If you bother to read my "smoke up the ass" remark, you will see that it was conditional. That IF you had a legal education, I would take your misleading Blackstone cite as blowing smoke up my ass. You had just previously admitted you don't have a legal education, so the remark didn't even apply to you, and I knew that at the time I composed the remark. If you had an honest curiosity, you would wonder what was misleading about the cherry-picked cite, and would focus on that rather than on what you mistook as an insult.
That it was repealed and no new standard for NBC leaves the only statement on the issue by the founders in the 1790
Hints, sighs and portents and the such are legerdemain of the left roe v wade etc...
It seems that the “birther” side of he argument is that due to a lack of definition we should use English common law (that acutely cording to black stone makes Cruz natural born) or maybe a Swiss philosopher or a roman consul etc..
Where the FOUNDERS gave us the meaning as they understood it in 1790.

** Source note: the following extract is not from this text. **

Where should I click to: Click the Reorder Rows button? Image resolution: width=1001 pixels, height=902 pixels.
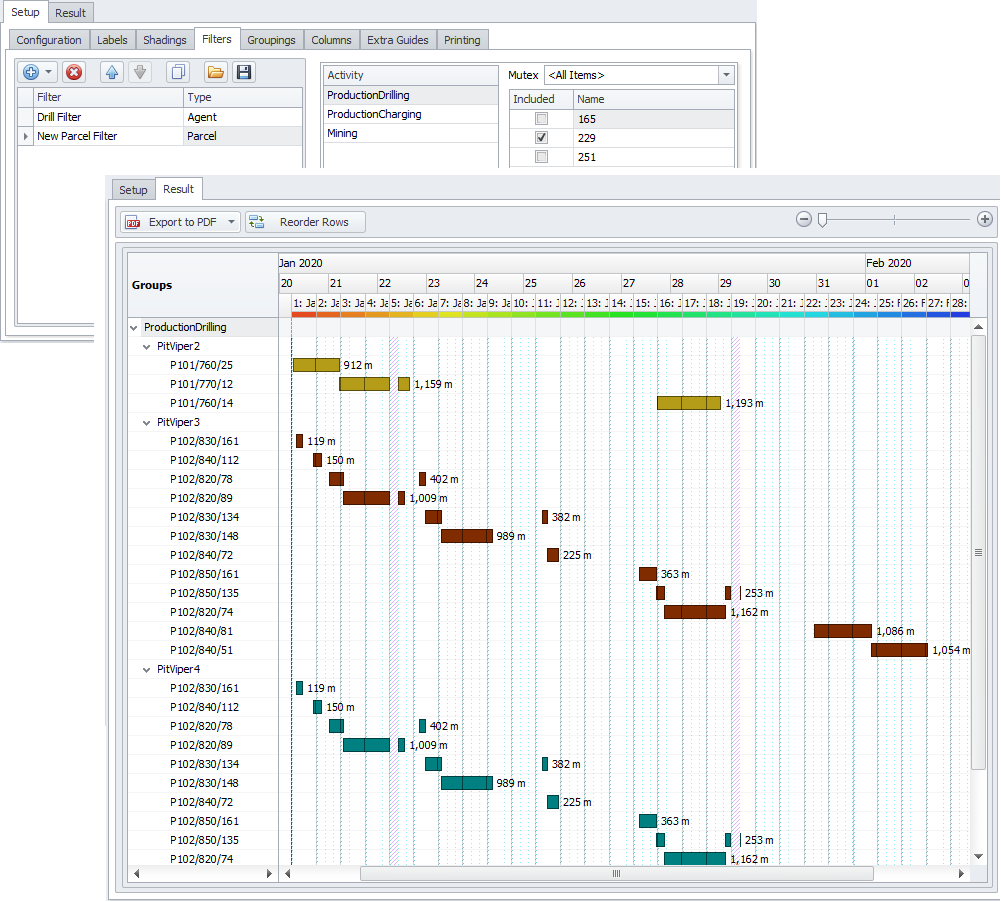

The theory of originalism treats a constitution like a statute, and gives it the meaning that its words were understood to bear at the time they were promulgated. You will sometimes hear it described as the theory of original intent. You will never hear me refer to original intent, because as I say I am first of all a textualist, and secondly an originalist. If you are a textualist, you don’t care about the intent, and I don’t care if the framers of the Constitution had some secret meaning in mind when they adopted its words. I take the words as they were promulgated to the people of the United States, and what is the fairly understood meaning of those words. Justice Scalia.
Thus the only TEXT that the founders gave us that states what NBC mean is 1790. The TEXT of later laws does not. One should not create meaning where the text is silent.
I enjoy our discussion but I do not agree with your conclusion. You can’t look to a Law that has been repealed to justify opinion because it was repealed purposefully as incorrect. I think there is much more support for a citizen born of citizens in the USA within the correspondence of the founders and legal opinions of the early courts and congress.
All of English law was repealed buy the adoption of the constitution in yet many will purport that it has standing to override the TEXT of the founders.
I have looked there is no NBC ruling in the early courts, if you know of one I would be happy to read it.
What 3rd class of citizen is Mr Cruz then if I may ask you ?
He was not Naturalized
He is a US Citizen.
so what is he ? Please if possible site statute or case law.